## EXERCISE DIRECTIONS
Copy the material from its first line up to and including the line containing "tap(655, 1455)", changing "sidebar" to "navigation panel" and leaving everything else as it is.

## RECORDS TO PROCESS
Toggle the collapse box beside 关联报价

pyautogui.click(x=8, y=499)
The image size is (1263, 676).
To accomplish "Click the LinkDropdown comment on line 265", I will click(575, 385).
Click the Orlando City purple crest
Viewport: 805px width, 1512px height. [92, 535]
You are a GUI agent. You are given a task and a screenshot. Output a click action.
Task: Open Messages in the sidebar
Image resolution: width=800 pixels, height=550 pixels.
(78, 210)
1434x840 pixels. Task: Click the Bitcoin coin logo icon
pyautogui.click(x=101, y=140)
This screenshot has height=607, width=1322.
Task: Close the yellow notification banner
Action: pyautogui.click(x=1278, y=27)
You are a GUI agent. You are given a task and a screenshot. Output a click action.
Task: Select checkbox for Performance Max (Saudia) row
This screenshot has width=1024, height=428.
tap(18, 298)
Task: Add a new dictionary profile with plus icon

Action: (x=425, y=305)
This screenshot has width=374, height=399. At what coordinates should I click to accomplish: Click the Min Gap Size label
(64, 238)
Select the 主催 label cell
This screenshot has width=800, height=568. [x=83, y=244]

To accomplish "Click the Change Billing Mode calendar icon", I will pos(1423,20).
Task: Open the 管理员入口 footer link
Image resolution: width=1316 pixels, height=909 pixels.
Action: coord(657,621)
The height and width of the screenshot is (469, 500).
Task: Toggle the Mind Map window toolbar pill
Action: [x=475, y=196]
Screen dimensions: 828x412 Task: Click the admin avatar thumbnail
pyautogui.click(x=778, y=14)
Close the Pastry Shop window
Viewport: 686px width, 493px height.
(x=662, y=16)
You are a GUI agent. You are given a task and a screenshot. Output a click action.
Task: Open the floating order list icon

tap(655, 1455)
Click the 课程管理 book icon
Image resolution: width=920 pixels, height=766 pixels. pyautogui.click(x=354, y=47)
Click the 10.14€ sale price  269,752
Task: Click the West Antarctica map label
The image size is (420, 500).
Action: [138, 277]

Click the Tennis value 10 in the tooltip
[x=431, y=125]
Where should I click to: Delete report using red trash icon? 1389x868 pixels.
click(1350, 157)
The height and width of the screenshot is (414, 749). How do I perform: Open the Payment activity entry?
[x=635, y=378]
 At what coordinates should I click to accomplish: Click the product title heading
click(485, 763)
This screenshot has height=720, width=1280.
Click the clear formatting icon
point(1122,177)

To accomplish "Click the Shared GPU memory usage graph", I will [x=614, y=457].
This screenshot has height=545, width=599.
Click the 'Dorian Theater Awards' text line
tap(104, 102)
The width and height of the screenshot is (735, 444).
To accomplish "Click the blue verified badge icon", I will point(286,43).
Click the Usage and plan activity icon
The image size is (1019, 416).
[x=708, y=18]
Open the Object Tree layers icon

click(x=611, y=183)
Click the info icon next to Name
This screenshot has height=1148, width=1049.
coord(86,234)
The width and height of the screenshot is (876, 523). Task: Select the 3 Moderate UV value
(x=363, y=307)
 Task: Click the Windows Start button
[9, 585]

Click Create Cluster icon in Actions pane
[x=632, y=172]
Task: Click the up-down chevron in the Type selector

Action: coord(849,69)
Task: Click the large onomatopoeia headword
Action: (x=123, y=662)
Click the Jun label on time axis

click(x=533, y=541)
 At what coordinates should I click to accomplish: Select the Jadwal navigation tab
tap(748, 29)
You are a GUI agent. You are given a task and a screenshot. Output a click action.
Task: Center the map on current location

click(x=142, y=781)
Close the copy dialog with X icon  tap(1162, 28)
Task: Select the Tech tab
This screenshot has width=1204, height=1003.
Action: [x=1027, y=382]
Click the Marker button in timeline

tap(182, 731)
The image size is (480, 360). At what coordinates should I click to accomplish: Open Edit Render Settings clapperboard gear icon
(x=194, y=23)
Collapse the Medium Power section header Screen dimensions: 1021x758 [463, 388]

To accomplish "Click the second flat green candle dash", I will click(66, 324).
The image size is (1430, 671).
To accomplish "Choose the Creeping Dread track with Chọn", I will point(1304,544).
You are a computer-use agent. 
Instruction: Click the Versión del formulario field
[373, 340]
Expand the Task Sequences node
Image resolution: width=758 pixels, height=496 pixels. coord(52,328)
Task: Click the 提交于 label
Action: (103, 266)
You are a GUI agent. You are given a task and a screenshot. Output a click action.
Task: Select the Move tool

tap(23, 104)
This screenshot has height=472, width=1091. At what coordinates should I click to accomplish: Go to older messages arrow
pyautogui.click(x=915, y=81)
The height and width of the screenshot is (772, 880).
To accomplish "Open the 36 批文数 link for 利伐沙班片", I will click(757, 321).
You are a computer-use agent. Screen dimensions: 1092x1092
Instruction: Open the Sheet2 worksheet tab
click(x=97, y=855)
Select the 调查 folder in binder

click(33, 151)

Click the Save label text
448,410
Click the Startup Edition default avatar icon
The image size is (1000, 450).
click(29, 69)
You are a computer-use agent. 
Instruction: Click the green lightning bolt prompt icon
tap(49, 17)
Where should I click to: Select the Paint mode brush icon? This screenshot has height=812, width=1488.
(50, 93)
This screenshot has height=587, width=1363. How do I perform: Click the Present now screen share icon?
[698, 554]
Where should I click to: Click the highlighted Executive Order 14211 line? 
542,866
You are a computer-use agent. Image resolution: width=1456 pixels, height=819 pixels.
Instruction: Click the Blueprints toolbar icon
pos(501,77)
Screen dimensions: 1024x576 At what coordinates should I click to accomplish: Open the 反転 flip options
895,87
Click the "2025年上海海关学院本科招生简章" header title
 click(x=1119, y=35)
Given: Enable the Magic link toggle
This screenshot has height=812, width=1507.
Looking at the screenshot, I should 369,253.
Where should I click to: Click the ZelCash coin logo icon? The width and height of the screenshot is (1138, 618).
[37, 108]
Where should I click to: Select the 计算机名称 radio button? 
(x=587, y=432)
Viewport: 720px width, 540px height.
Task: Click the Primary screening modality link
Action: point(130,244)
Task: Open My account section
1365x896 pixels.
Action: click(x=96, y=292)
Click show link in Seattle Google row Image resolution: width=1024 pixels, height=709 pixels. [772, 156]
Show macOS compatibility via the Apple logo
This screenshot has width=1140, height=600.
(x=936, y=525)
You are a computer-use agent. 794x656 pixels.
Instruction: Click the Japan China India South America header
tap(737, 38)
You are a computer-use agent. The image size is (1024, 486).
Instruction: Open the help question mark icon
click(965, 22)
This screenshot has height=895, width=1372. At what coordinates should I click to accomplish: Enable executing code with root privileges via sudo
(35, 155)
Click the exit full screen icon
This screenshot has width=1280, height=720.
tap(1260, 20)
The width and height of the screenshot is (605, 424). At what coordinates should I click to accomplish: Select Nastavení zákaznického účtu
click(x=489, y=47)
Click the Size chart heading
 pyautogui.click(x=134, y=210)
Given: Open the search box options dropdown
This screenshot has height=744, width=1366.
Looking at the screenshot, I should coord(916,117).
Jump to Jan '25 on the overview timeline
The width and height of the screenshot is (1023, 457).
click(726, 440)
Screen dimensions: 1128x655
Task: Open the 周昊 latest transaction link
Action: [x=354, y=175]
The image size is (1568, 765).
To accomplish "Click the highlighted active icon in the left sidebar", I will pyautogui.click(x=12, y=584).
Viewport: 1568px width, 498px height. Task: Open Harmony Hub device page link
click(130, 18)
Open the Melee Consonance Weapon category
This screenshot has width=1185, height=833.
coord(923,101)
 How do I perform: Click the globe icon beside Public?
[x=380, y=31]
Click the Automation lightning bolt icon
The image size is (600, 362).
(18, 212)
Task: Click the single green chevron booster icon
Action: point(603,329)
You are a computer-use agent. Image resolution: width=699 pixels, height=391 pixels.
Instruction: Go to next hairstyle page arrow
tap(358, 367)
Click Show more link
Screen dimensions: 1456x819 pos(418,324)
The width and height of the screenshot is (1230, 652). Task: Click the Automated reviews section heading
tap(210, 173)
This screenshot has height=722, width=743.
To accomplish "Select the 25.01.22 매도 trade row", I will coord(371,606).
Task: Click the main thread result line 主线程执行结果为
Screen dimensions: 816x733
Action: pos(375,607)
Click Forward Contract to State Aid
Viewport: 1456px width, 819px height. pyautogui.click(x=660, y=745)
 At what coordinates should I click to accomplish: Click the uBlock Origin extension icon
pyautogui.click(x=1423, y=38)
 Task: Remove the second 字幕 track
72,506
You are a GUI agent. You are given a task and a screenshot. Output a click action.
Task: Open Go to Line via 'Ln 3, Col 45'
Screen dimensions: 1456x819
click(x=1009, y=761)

## THE REPLY
Toggle the collapse box beside 关联报价

pyautogui.click(x=8, y=499)
The image size is (1263, 676).
To accomplish "Click the LinkDropdown comment on line 265", I will click(575, 385).
Click the Orlando City purple crest
Viewport: 805px width, 1512px height. [92, 535]
You are a GUI agent. You are given a task and a screenshot. Output a click action.
Task: Open Messages in the navigation panel
Image resolution: width=800 pixels, height=550 pixels.
(78, 210)
1434x840 pixels. Task: Click the Bitcoin coin logo icon
pyautogui.click(x=101, y=140)
This screenshot has height=607, width=1322.
Task: Close the yellow notification banner
Action: pyautogui.click(x=1278, y=27)
You are a GUI agent. You are given a task and a screenshot. Output a click action.
Task: Select checkbox for Performance Max (Saudia) row
This screenshot has width=1024, height=428.
tap(18, 298)
Task: Add a new dictionary profile with plus icon

Action: (x=425, y=305)
This screenshot has width=374, height=399. At what coordinates should I click to accomplish: Click the Min Gap Size label
(64, 238)
Select the 主催 label cell
This screenshot has width=800, height=568. [x=83, y=244]

To accomplish "Click the Change Billing Mode calendar icon", I will pos(1423,20).
Task: Open the 管理员入口 footer link
Image resolution: width=1316 pixels, height=909 pixels.
Action: coord(657,621)
The height and width of the screenshot is (469, 500).
Task: Toggle the Mind Map window toolbar pill
Action: [x=475, y=196]
Screen dimensions: 828x412 Task: Click the admin avatar thumbnail
pyautogui.click(x=778, y=14)
Close the Pastry Shop window
Viewport: 686px width, 493px height.
(x=662, y=16)
You are a GUI agent. You are given a task and a screenshot. Output a click action.
Task: Open the floating order list icon

tap(655, 1455)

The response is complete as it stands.